Вместо сведений личного характера он в объеме двух тысяч слов описал абиогенез и добавил врезку на пятьсот слов о пищеварении слона.
«Это не сенсация! – наложил свою визу новый редактор после прочтения корректуры. – Где грязишка на Зотт?»
– Не обнаружена, – ответил ему Рот.
Элизабет появилась на обложке журнала «Лайф» по прошествии двух месяцев: скрещенные на груди руки, мрачное лицо – и заголовок, сверстанный по обеим сторонам от портрета: «Почему мы проглотим все, что она состряпает». Материал растянули на шесть полос и включили полтора десятка бытовых фотографий: Элизабет на снегу, на эрге, в гриме, с расческой, в обнимку с собакой по кличке Шесть-Тридцать, на совещании с Уолтером Пайном. У Рота статья начиналась со слов о том, что на сегодняшний день Элизабет – самая умная телезнаменитость, но редактор вымарал «умная» и вставил «привлекательная». Далее шло краткое изложение нашумевших фрагментов: эпизод с огнетушителем, эпизод с ядовитыми грибами, эпизод «Я не верю в Бога» и множество других, вплоть до сентенции о том, что выпуски ее программы – это уроки жизни. Но остальное…

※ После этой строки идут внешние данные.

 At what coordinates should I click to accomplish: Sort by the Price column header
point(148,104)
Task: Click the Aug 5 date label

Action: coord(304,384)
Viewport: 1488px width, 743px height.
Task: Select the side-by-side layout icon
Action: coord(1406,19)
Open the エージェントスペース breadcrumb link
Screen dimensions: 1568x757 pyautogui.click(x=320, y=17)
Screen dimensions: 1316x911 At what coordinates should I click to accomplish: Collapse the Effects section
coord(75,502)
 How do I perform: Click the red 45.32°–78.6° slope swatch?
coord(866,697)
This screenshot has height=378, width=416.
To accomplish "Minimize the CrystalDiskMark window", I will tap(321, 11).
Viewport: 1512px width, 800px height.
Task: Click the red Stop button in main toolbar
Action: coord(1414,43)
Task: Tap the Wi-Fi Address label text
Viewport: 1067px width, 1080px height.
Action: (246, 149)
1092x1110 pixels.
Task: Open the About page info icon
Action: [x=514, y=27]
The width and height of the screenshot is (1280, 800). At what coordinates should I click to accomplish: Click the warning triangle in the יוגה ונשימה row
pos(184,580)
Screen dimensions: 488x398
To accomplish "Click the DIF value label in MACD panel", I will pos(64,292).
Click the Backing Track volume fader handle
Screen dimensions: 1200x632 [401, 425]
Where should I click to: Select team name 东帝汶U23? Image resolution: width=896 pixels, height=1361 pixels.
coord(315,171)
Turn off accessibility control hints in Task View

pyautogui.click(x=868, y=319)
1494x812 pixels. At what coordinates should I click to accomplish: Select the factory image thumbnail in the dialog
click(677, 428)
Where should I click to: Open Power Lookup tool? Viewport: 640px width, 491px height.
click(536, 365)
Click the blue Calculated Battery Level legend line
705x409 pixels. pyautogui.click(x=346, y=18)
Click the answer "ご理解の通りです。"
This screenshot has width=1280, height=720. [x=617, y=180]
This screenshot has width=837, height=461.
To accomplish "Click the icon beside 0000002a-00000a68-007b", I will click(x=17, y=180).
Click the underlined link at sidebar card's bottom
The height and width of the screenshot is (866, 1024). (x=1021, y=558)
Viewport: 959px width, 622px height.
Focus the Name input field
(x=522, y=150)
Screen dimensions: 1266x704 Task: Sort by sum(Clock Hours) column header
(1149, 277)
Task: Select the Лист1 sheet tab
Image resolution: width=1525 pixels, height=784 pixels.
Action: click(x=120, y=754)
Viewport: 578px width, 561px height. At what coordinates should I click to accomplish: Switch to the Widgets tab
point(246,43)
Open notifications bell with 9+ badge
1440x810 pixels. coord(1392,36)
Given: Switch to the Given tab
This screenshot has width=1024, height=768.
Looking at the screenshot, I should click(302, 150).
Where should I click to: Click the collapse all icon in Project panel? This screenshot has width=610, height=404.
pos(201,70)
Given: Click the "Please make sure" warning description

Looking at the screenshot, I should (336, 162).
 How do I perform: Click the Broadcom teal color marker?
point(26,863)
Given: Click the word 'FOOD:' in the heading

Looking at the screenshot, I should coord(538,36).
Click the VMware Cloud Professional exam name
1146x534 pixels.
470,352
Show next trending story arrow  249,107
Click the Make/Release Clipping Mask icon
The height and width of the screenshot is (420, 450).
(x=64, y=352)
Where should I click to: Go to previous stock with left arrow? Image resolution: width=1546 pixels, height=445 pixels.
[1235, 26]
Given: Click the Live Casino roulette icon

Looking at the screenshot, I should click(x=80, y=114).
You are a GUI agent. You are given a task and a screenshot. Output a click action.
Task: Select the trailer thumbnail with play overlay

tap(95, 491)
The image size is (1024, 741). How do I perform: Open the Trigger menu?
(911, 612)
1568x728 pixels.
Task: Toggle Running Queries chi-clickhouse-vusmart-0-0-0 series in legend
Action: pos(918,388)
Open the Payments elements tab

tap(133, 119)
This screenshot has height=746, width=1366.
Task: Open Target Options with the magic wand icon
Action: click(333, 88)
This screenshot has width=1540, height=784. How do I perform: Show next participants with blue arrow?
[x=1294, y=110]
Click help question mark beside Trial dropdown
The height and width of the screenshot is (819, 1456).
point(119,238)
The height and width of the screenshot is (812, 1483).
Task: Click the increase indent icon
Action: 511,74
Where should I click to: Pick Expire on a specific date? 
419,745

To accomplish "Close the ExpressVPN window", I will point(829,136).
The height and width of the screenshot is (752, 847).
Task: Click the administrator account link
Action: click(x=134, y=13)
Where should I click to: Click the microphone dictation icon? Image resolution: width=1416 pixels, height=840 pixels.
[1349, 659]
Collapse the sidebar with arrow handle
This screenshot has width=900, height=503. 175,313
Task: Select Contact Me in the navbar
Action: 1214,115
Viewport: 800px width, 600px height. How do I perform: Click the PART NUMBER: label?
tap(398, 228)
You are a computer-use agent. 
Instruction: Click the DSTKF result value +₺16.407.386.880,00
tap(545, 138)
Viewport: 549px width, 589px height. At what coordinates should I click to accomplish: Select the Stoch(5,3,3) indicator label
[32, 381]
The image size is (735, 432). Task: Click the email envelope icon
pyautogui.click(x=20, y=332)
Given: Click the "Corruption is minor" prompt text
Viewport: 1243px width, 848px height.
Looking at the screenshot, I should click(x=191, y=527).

«Она – ангел смерти, – гласила цитата, которую рьяный молодой репортер вытянул из отца Зотт в комнате для свиданий тюрьмы Синг-Синг. – Дьявольское отродье. Выскочка».
Тот же рьяный юнец заполучил комментарий профессора Калифорнийского университета в Лос-Анджелесе доктора Майерса: там Зотт характеризовалась как «весьма посредственная студентка, которая больше интересовалась мужчинами, нежели молекулами» и при этом «далеко не такая эффектная в жизни, как на экране».
– Кто-кто? – переспросил Донатти, когда начинающий журналист решил копнуть ее послужной список. – Какая Зотт? Хотя подожди… ты имеешь в виду Конфетку Лиззи? Конфетка – такое у нее было прозвище, – сказал Донатти. – Она возмущалась, но всем своим видом показывала, что совсем не против. – Он улыбнулся и, словно в доказательство своих слов, показал ее старый лабораторный халат, на котором сохранились инициалы «Э. З.». – Конфетка была образцовой лаборанткой: на эту позицию мы обычно берем тех, у кого есть тяга к науке, но нет мозгов.